Buenos Aires’in zenginleri bu kasabada keyif yapıyor
Beyhan Coşkun’un en büyük zevki seyahat. Geçen bayramda kızıyla Arjantin’in başkenti Buenos Aires’e 45 dakika uzaklıktaki Tigre’ye gitti. Su kanallarıyla çevrili kasabayı, geniş bahçeli, şık evlerini, sıcak insanlarını çok sevdi.
İstanbullu Beyhan Coşkun (43) otomotiv sektöründe ürün geliştirme mühendisi. Müzik, fotoğraf, yüzme, sinema başlıca hobileri. En büyük merakı ise seyahat. “Yeni yerler görmeyi, farklı kültürler tanımayı, yeni insanlarla tanışmayı çok severim. Yılda en az 3 kez seyahat ederim” diyor. Seyahat anılarını www.supergezginler.blogspot.com adresinde paylaşıyor. Bugüne kadar ABD’den Çin’e, Finlandiya’dan Paraguay’a 33 ülkede 100’den fazla şehri gördü
OKULA, PAZARA TEKNEYLE GİDİYORLAR
Tigre Deltası’nı Latin Amerika seyahati sırasında keşfetti. “Buenos Aires’te geçirdiğim üç günün birini Tigre’ye ayırdım. Kasaba kanallardan oluşuyor. Buenos Aires zenginlerinin şık, bakımlı, geniş bahçeli yazlıkları burada. Kanalın suyu, alüvyonlar karıştığı için çok bulanık.”

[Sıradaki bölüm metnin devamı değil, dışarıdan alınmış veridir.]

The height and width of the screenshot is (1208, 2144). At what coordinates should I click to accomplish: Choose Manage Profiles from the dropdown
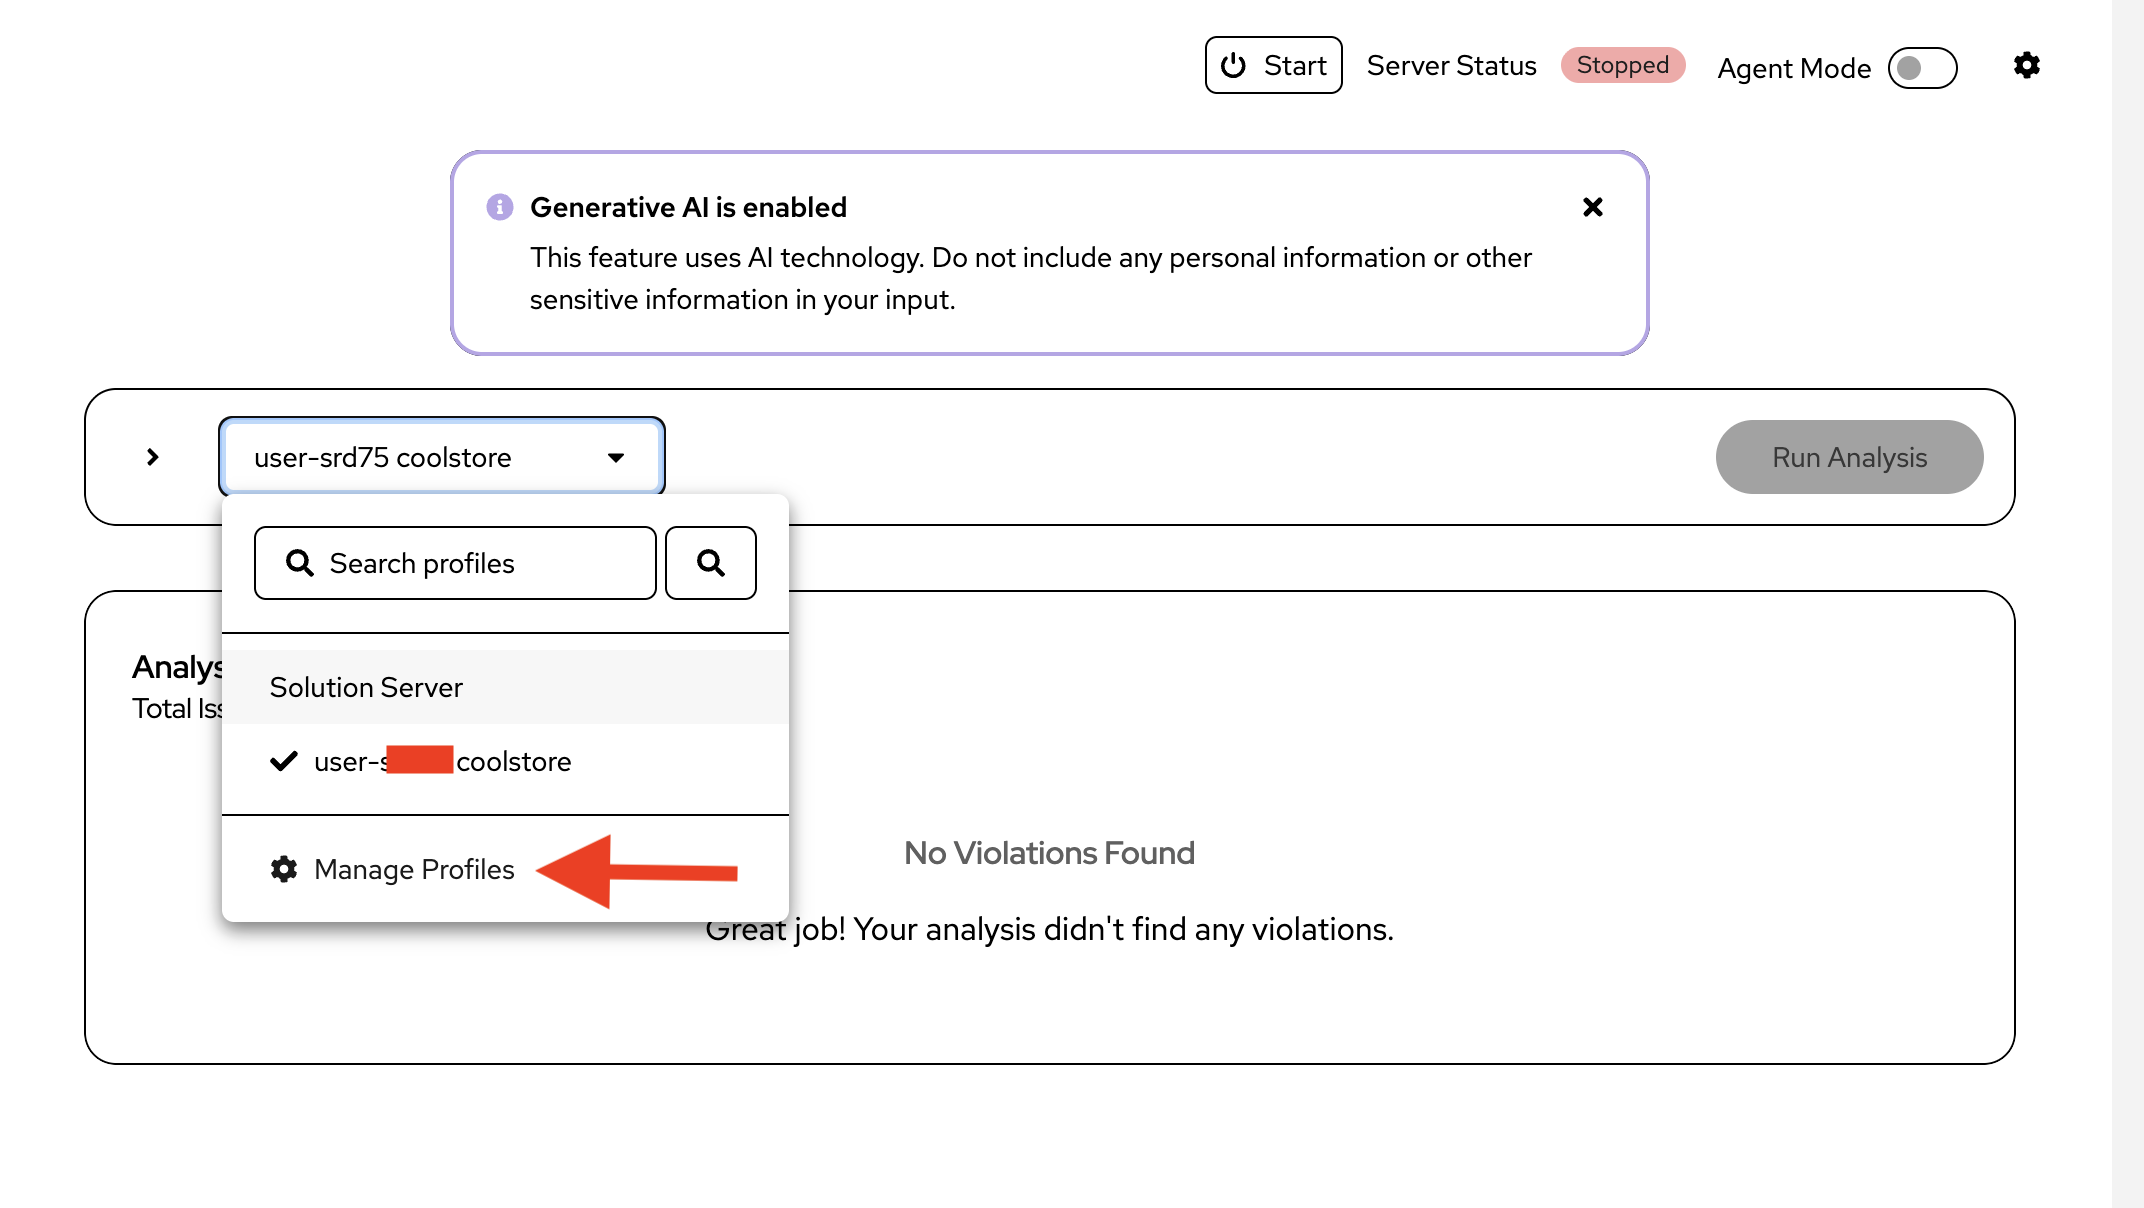pos(414,869)
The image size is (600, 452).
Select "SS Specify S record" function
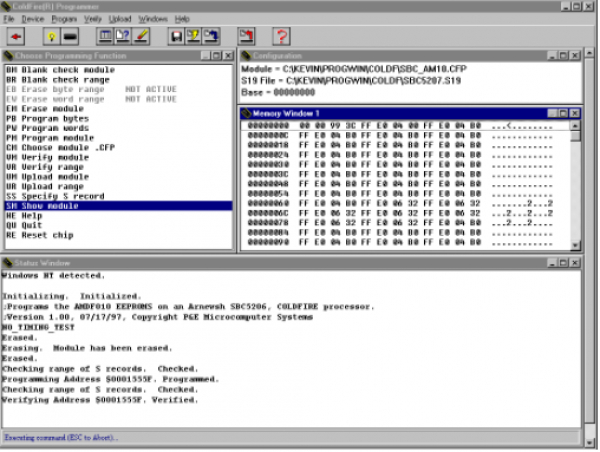tap(54, 195)
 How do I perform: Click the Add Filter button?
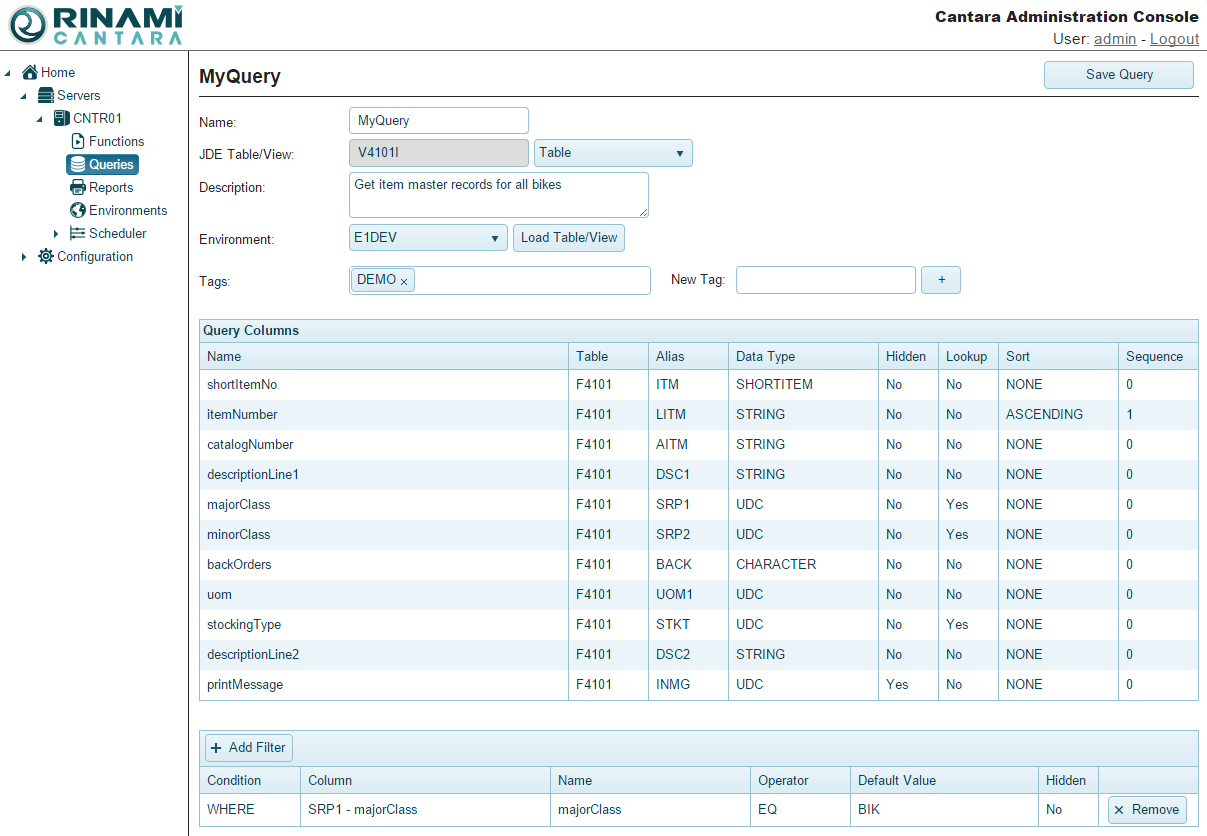248,747
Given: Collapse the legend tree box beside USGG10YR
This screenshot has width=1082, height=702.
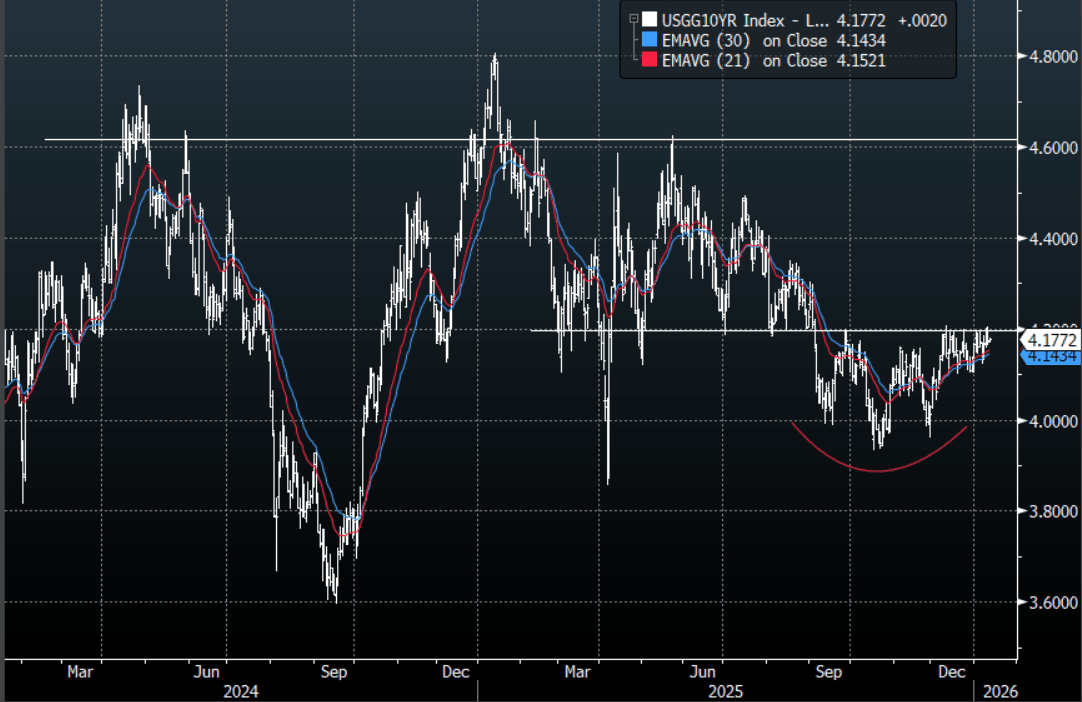Looking at the screenshot, I should (x=632, y=18).
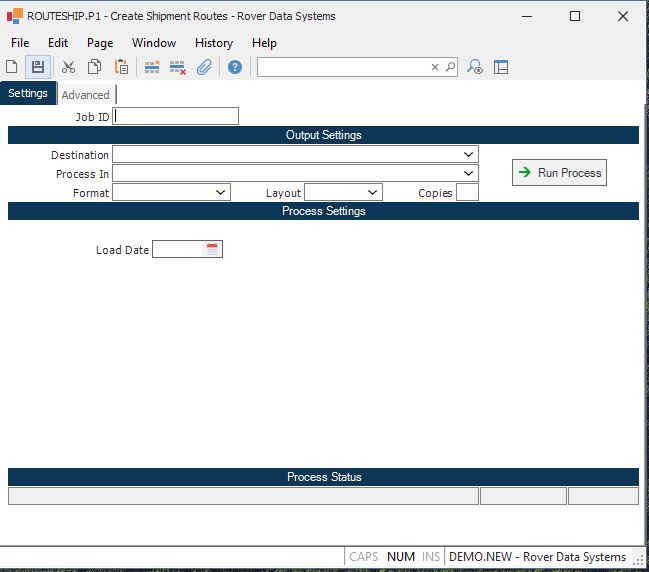This screenshot has height=572, width=649.
Task: Click into the Job ID input field
Action: 176,116
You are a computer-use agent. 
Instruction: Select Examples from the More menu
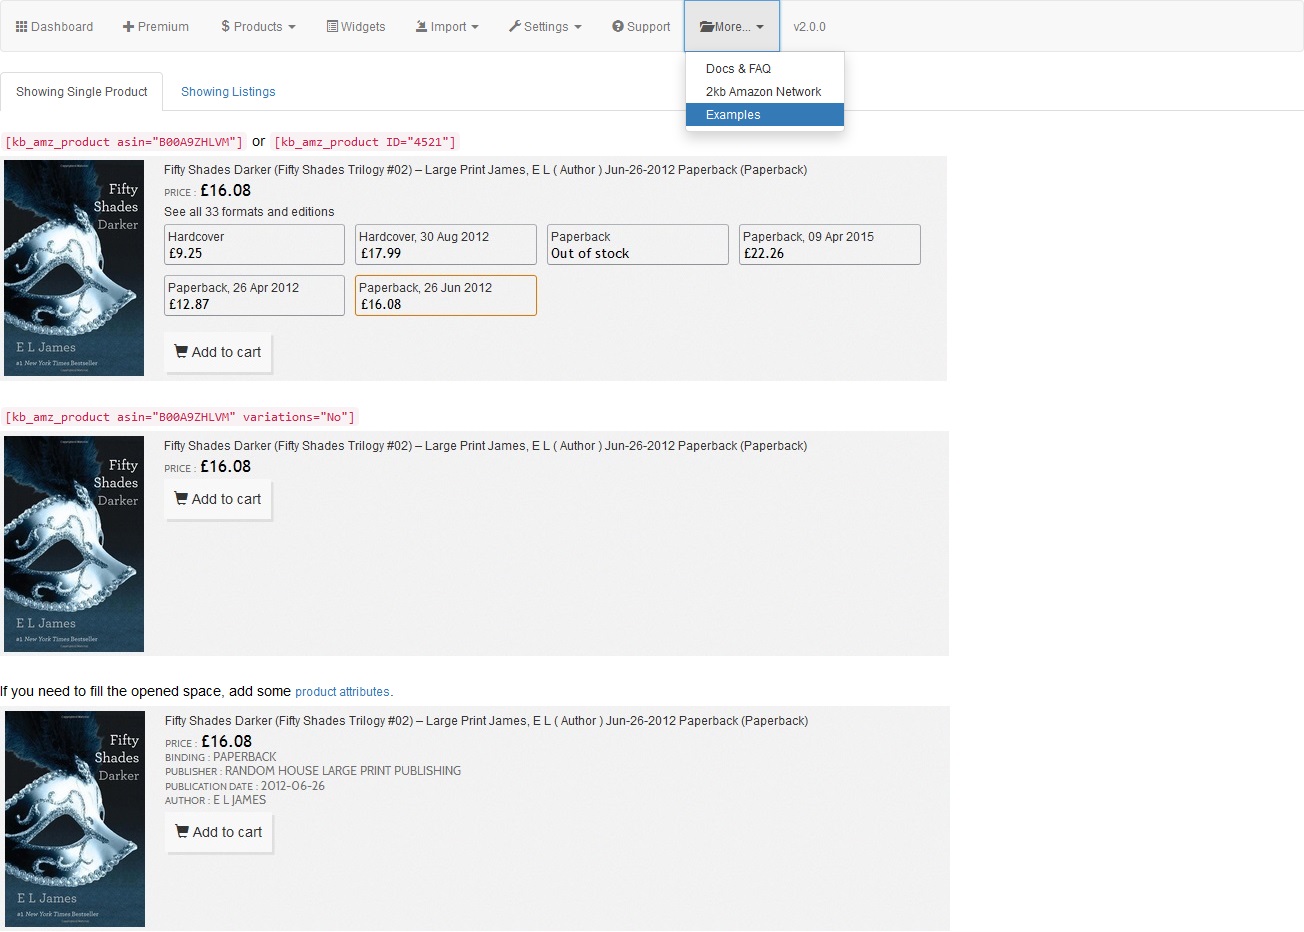(765, 115)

Arjantin halkının Türklere çok benzediğini belirten Coşkun, yerel yaşam hakkında şunları söylüyor: “Pazar günüydü, bahçelerde büyük kahvaltı sofraları kurulmuş, aileler toplanmıştı. Herkesin teknesi var, her yere bununla gidiyorlar. Tekneler park yerlerinde üst üste raflara diziliyor. Her evin önünde küçük iskeleler var. Buranın sakinleri çöplerini iskeledeki küçük direklere asıyor. Çöpler tekneyle toplanıyor. Kanal turumuzda ilkokulu gördük. Öğrenci servisi de tekneydi. Kanal kenarlarında benzin istasyonları vardı. Binlerce su kanalından oluşan Tigre Deltası, Buenos Aires Körfezi’nde son buluyor.”
Coşkun, konaklama tesisi bulunmayan Tigre’de görülebilecek yerleri şöyle anlatıyor: “Yol, ülkenin malikâneleriyle ünlü en zengin semti San Isidro’dan geçiyor. Semt kadar tren garı da görmeye değer. Burası alışveriş merkezi ve her çeşit yiyecek-içecek bulabileceğiniz bir mekân, keyifle gezebilirsiniz.” Gece, hayatından bahsederken yine Tigre’ye yarım saat uzaklıktaki San Isidro ya da Buenos Aires’in tercih edilebileceğini söylüyor. “Latin Amerika’da hayat çok yavaş akıyor. Saat 22.00’de restoranlarda akşam yemeğine oturuluyor. Gece 23.00’ten sonra başlıyor. Arjantin’le özdeşleşen muhteşem tango gösterileri izleyebilirsiniz” diyor. Beyhan Coşkun’un bölgeye gitmek isteyenlere önerileri şöyle: “Latin Amerika doğal güzellikleriyle, sıcakkanlı ve eğlenceli insanlarıyla gezip görülmeye değer. Yolun uzun olması sizi korkutmasın, biz çok mutlu döndük. İmkân olsa tekrar gitmek isteriz. Gittiğimizde ekimdi, ilkbahar başlamıştı. Şimdi yaz, pırıl pırıl güneşin tadını çıkarabilirsiniz.”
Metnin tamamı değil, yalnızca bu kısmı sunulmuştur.